In Lake Charles and its surrounding parishes, I saw firsthand the paradox made flesh: families disrupted by cancer clusters and fish kills, yet who believed environmental protection was an infringement on freedom. This contradiction was not simply a matter of ignorance or misinformation. It reflected a consistent emotional stance toward government, corporations, and the meaning of freedom itself. My interlocutors did not see regulation as protection but as intrusion; not as liberation, but as limitation.
To understand this, I had to move beyond facts and arguments into the emotional world that gave those attitudes coherence. Many residents described a feeling of being looked down upon by liberal elites—of being called foolish or backward for loving oil and industry, for trusting their churches more than bureaucracies. The paradox, I began to see, was not a failure of logic; it was a question of belonging and pride. In communities where identity has long been shaped by hard work and personal sacrifice, dependence on government feels like a moral stain. My task was to see, feel, and honor that emotional logic rather than dismiss it.

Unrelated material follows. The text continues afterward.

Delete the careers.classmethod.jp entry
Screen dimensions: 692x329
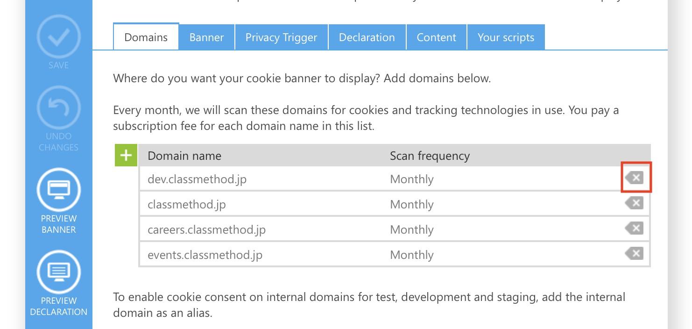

Louisiana became my field laboratory, my emotional compass in this inquiry. I spent years listening to people who opened their homes and their hearts—residents of the bayou, oil workers, teachers, and retirees. In Lake Charles, I met Lee Sherman, a man who had spent decades working for a chemical company that ultimately poisoned the local water supply. His story of betrayal, of discovering the toxins he had once dumped in the bayou were destroying the community, embodied the struggle many felt between economic loyalty and ecological conscience.
Every interview began with empathy. I joined church gatherings, fish fries, and Tea Party meetings; I attended rallies and kitchen-table debates. I wasn’t there to correct facts or argue policies; I wanted to enter a world of feeling, where people’s judgments of right and wrong were intertwined with their sense of honor and faith.
What fascinated me most was how deeply community ties held these beliefs together. In a place where the corporate economy dominates and government is often viewed with suspicion, belonging becomes defined through local networks—churches, civic groups, and social rituals that affirm independence and dignity. Louisiana taught me that cultural symbols—flags, God, oil rigs—carry emotional weight that policy debates rarely touch.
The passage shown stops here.